I like the way you reference my other question also I thought about making a few dozen .50" steel cubes out of some square rod I have.


----------



## Sanch (Jun 24, 2015)

wll said:


> First off how big is he ?
> For me, I would shoot ammo in the 130gr to 200 gr range for sure and like Charles says..... Head shot !
> wll


 fairly large large cat size contemplating 1/2" cubes.


----------



## wll (Oct 4, 2014)

Sanch said:


> wll said:
> 
> 
> > First off how big is he ?
> ...


At that size I would use 200-300gr ammo and 1/2" steel cubes very well may be the answer.

I'm trying to get the price down as these are made of two 5/16 'square nuts and a 1/2" allen screw ! my cost right now is ~.10 ... that is a lot.

wll


----------



## Sanch (Jun 24, 2015)

The stuff I have will just cost me time and patience! And probably part of a chop saw blade!


----------



## wll (Oct 4, 2014)

Sanch said:


> The stuff I have will just cost me time and patience! And probably part of a chop saw blade!


I understand ... Time, patience and a chop saw blade non of which I have !

wll


----------



## GHT (Jan 22, 2013)

Never seen a musk rat, they sound big, good luck hunting.


----------



## Sanch (Jun 24, 2015)

He's a clever rascal but I'm watching his habits, I hate to put him down cause I don't think I would fancy muskrat meat and killing for the sake of killing just ain't no sense. Maybe a good shot to the hiney will scare him off but I doubt it cause the pear tree is dropping fruit...


----------



## Viper010 (Apr 21, 2012)

I don't know if you have any earth dams or levies in your vicinity but musk rats can do enormous damage on earthen water defences. Also, for what I've read and heard they are excellent eating! So personally I'd have no qualms about bagging him.

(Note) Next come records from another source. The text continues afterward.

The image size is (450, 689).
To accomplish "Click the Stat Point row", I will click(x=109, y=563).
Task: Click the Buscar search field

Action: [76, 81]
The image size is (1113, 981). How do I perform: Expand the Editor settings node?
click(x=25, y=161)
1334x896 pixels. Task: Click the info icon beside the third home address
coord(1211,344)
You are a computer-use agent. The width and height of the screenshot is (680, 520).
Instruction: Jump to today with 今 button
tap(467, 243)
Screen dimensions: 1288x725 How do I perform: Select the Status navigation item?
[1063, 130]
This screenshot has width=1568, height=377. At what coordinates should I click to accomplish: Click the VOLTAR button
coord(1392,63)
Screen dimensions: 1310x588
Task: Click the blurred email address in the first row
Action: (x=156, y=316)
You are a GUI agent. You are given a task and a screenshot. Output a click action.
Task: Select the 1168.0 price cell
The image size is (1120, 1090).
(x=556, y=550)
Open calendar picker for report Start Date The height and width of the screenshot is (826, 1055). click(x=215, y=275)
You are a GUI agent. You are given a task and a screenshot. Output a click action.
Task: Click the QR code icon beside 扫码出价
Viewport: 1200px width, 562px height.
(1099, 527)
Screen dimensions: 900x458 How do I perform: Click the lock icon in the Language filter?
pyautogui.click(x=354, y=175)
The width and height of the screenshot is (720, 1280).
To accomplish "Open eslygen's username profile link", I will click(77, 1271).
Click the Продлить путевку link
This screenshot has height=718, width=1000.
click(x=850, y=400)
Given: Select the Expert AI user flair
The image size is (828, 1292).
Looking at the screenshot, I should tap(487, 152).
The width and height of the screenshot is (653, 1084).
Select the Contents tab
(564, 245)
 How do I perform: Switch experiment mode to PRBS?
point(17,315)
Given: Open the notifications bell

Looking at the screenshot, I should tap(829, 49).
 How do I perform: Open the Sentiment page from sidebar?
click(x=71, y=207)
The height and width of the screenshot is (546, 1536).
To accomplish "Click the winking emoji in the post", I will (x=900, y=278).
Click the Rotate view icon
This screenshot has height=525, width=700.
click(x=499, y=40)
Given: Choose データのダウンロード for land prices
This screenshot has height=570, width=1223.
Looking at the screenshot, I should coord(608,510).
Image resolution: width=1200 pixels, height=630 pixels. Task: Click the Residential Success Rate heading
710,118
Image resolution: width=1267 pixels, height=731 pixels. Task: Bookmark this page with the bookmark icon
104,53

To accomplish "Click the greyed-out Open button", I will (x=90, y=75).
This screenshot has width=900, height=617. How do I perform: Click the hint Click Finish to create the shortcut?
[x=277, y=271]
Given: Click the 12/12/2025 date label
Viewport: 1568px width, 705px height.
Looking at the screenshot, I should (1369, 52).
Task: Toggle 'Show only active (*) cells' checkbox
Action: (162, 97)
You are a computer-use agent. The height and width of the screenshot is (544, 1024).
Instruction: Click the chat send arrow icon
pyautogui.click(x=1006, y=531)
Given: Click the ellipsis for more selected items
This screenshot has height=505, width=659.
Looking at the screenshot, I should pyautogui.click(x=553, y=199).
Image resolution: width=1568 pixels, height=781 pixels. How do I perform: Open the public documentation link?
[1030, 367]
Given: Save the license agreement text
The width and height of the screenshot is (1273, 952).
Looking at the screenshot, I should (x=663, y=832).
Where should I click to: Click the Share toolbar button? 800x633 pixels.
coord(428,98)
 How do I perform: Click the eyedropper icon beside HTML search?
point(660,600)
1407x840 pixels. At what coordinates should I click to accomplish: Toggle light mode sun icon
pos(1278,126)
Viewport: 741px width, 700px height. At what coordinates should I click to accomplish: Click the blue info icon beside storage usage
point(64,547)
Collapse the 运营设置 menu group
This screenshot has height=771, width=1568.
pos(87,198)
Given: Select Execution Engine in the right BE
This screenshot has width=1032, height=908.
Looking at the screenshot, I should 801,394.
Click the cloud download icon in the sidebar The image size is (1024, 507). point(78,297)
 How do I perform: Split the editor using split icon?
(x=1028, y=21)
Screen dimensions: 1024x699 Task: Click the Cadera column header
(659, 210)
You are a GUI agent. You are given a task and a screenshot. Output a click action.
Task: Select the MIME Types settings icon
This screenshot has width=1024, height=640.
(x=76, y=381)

As others have stated, 1/2" steel cubes or .45 lead and up are excellent options.

Good hunting to you sir!


----------



## Sanch (Jun 24, 2015)

Viper010 said:


> I don't know if you have any earth dams or levies in your vicinity but musk rats can do enormous damage on earthen water defences. Also, for what I've read and heard they are excellent eating! So personally I'd have no qualms about bagging him.
> As others have stated, 1/2" steel cubes or .45 lead and up are excellent options.
> Destructive boogers hmm...oknuff said.
> Good hunting to you sir!


----------



## Viper010 (Apr 21, 2012)

Here in the Netherlands (like the name implies, nearly half my country is below sea level) we really need to keep our water defences tiptop, or we all down. Simple as that.

For this reason alone each province has a team of professional full time musk rat trappers working to keep the numbers down. Nuff said?

Darn shame slingshots and slingshot hunting are illegal here, or I would be out in the farm fields hunting them at least once a week.

I say, if you can legally do so (and for what I understand in the USA pest control is pest control and not a criminal offence) go get that bugger and cook em up like you would a rabbit.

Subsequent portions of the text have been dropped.